Ayurveda’s Concept Of The Ideal Diet

 

I remember years ago talking to an American university professor about the components of an ideal diet. He had read about some research that was taking place regarding the ideal diet and he remarked how closely he found the Ayurvedic diet to approach the ideal.

Countless westerners spend a large part of their lives experimenting with different diets, some to stay healthy, others to lose weight, and yet others because of religious beliefs. The most obvious variation is between meat-eaters and vegetarian or vegans, but there are also many who carefully avoid protein and others who think all carbohydrate is bad. We won’t even begin to talk about fad diets or junk food here.

Ayurvedic diet is more about guiding principles than about rules. Food should be easy to digest and assimilate and should be selected according to the season, for example heavier food is acceptable in winter but lighter food is to be preferred in summer. Care is taken to avoid mixing foods which are incompatible, such as sour fruits and milk. Ideal combinations are ‘tridoshic’, balancing the Vata, Pitta and Kapha doshas.

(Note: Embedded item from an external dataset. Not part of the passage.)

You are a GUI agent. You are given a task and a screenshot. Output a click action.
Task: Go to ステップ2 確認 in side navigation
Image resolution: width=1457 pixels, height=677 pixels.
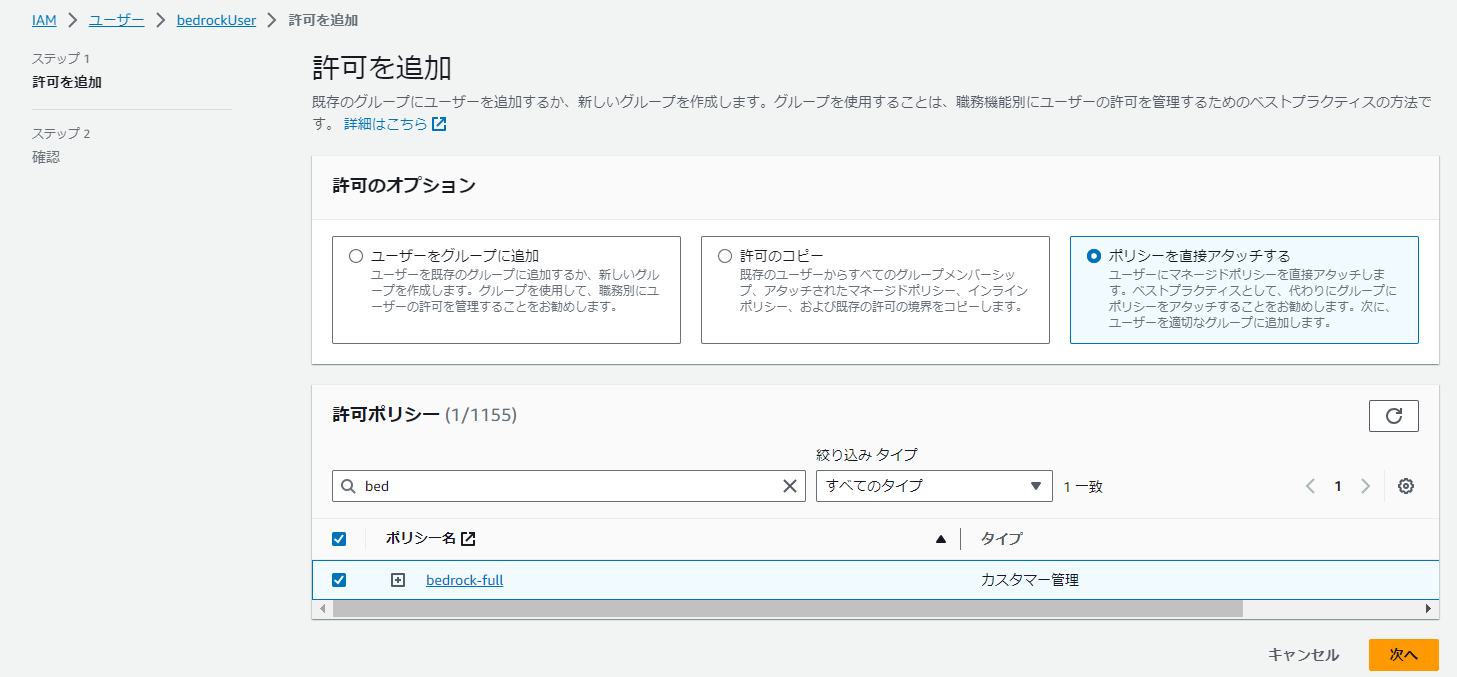pos(46,157)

Ayurveda makes no dogmatic assertion about vegetarianism being the only healthy option, its main concern being the balance of the meal and the inclusion of all the different types of taste – sour, sweet, salty, pungent, savoury and bitter. Keeping all the taste buds occupied in this way greatly enhances the enjoyment of the food and satisfies the brain. An ideal proportion of  carbohydrate: protein: vegetables would be 1:2:4. Protein, whether of animal or vegetable source, is essential for the production and repair of cells and of neurotransmitters, while carbohydrate is vital for energy and the smoothness of the skin.

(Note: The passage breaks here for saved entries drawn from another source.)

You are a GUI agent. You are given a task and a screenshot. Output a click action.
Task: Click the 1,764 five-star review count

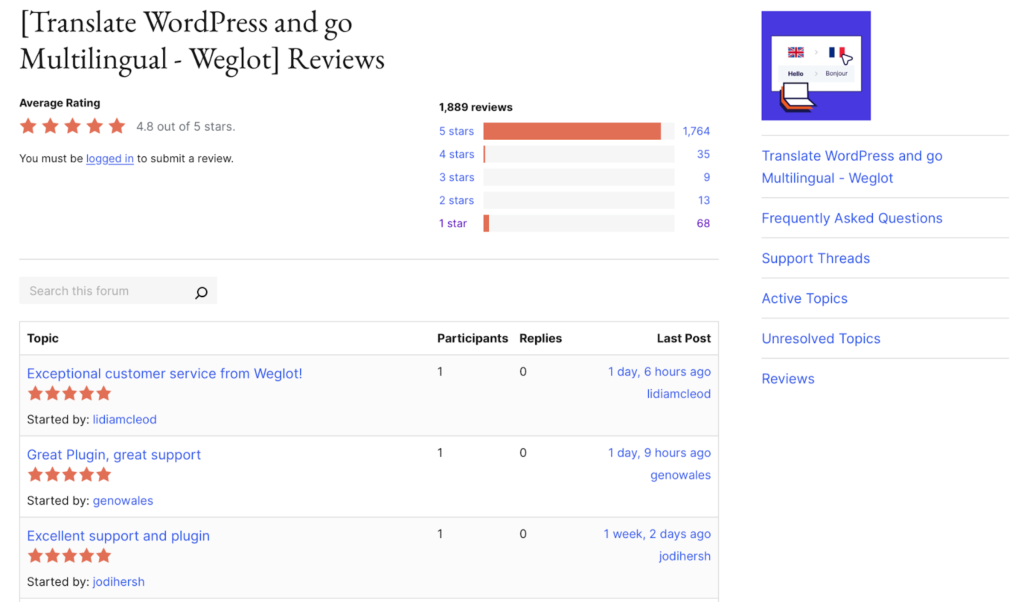[696, 131]
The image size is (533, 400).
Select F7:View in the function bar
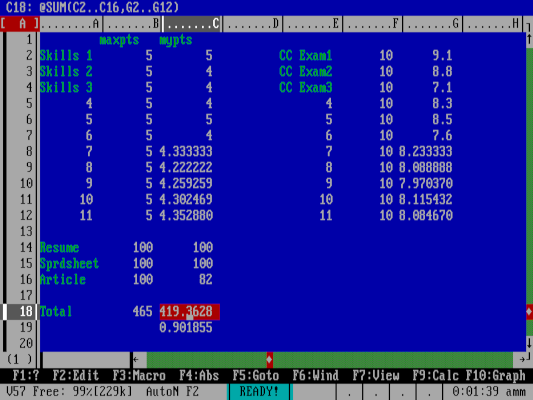click(x=376, y=376)
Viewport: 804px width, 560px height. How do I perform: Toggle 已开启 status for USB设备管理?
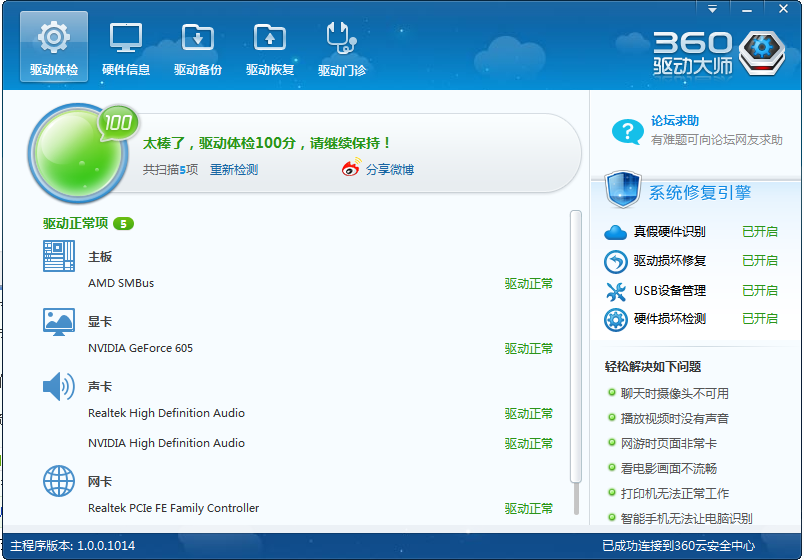[759, 291]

Rather than, as in western eating, presenting a meal in separate courses of starter, main course and dessert, the traditional Indian ‘Thali’ presents all the dishes simultaneously in small bowls on a round platter with  the staple rice or bread in the centre. These will include various mixed vegetables with their appropriate spices, a salad, yoghurt, some ghee, and a sauce such as coriander or mango chutney. Accompanying the protein dish will be some lime to assist digestion. The spices have the benefit of helping peristaltic movement and increasing absorption, as well as improving cellular function.

We are inundated in these times with information about the nutritional value of different foods but there is little understanding as to how the body actually responds to and processes them. Many westerners take great trouble to ensure that their meals contain all the essential nutrients but without a good variety of tastes there is unlikely to be a feeling of total contentment and satisfaction at the end of the meal. When all the tastes are satisfied, provided that the ingredients are chosen in accordance with one’s individual doshic requirements  the satisfaction will extend to every organ and system in the body.

Why not try it and feel the difference.